From mboxrd@z Thu Jan  1 00:00:00 1970
Return-Path: <pdm-devel-bounces@lists.proxmox.com>
Received: from firstgate.proxmox.com (firstgate.proxmox.com [IPv6:2a01:7e0:0:424::9])
	by lore.proxmox.com (Postfix) with ESMTPS id EF9C41FF165
	for <inbox@lore.proxmox.com>; Wed, 12 Feb 2025 14:59:33 +0100 (CET)
Received: from firstgate.proxmox.com (localhost [127.0.0.1])

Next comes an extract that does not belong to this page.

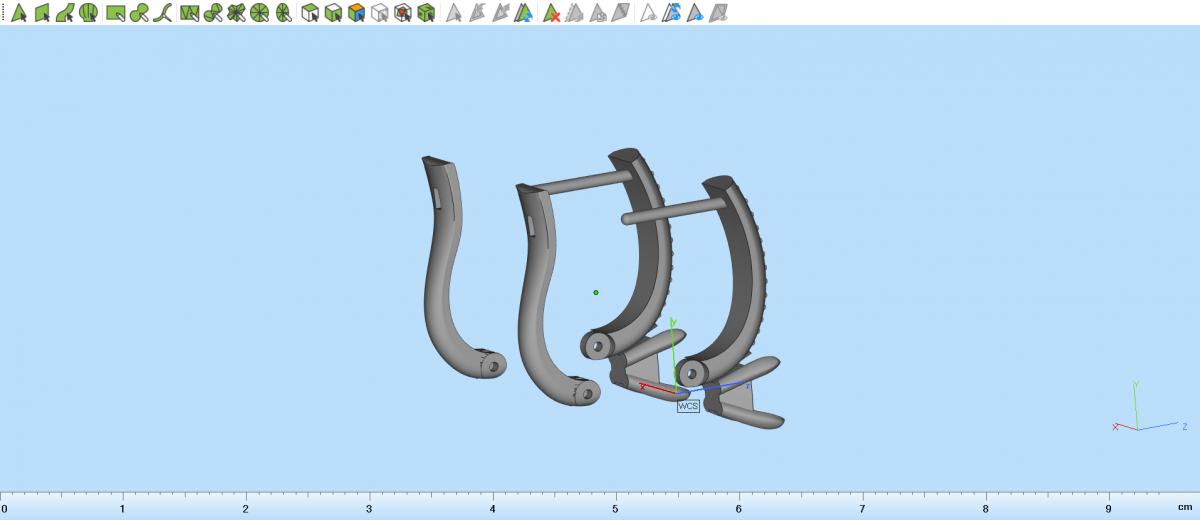Select the Mark Triangle tool
1200x520 pixels.
(x=19, y=13)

	by firstgate.proxmox.com (Proxmox) with ESMTP id 15C9E16DCE;
	Wed, 12 Feb 2025 14:59:31 +0100 (CET)
Date: Wed, 12 Feb 2025 14:59:26 +0100
From: Wolfgang Bumiller <w.bumiller@proxmox.com>
To: Lukas Wagner <l.wagner@proxmox.com>
Message-ID: <wbsa6av3miycxsalv2eopo5u7l53kfrqz6ug5ceoy3ikjr35op@krhgfeqoccem>
References: <20250211120541.163621-1-l.wagner@proxmox.com>
 <20250211120541.163621-7-l.wagner@proxmox.com>
MIME-Version: 1.0
Content-Disposition: inline
In-Reply-To: <20250211120541.163621-7-l.wagner@proxmox.com>
X-SPAM-LEVEL: Spam detection results:  0
 AWL 0.083 Adjusted score from AWL reputation of From: address
 BAYES_00                 -1.9 Bayes spam probability is 0 to 1%
 DMARC_MISSING             0.1 Missing DMARC policy
 KAM_DMARC_STATUS 0.01 Test Rule for DKIM or SPF Failure with Strict Alignment
 SPF_HELO_NONE           0.001 SPF: HELO does not publish an SPF Record
 SPF_PASS               -0.001 SPF: sender matches SPF record
Subject: Re: [pdm-devel] [PATCH proxmox-datacenter-manager 06/25] metric
 collection: save metric data to RRD in separate task
X-BeenThere: pdm-devel@lists.proxmox.com
X-Mailman-Version: 2.1.29
Precedence: list
List-Id: Proxmox Datacenter Manager development discussion
 <pdm-devel.lists.proxmox.com>
List-Unsubscribe: <https://lists.proxmox.com/cgi-bin/mailman/options/pdm-devel>, 
 <mailto:pdm-devel-request@lists.proxmox.com?subject=unsubscribe>
List-Archive: <http://lists.proxmox.com/pipermail/pdm-devel/>
List-Post: <mailto:pdm-devel@lists.proxmox.com>
List-Help: <mailto:pdm-devel-request@lists.proxmox.com?subject=help>
List-Subscribe: <https://lists.proxmox.com/cgi-bin/mailman/listinfo/pdm-devel>, 
 <mailto:pdm-devel-request@lists.proxmox.com?subject=subscribe>
Reply-To: Proxmox Datacenter Manager development discussion
 <pdm-devel@lists.proxmox.com>
Cc: pdm-devel@lists.proxmox.com
Content-Type: text/plain; charset="us-ascii"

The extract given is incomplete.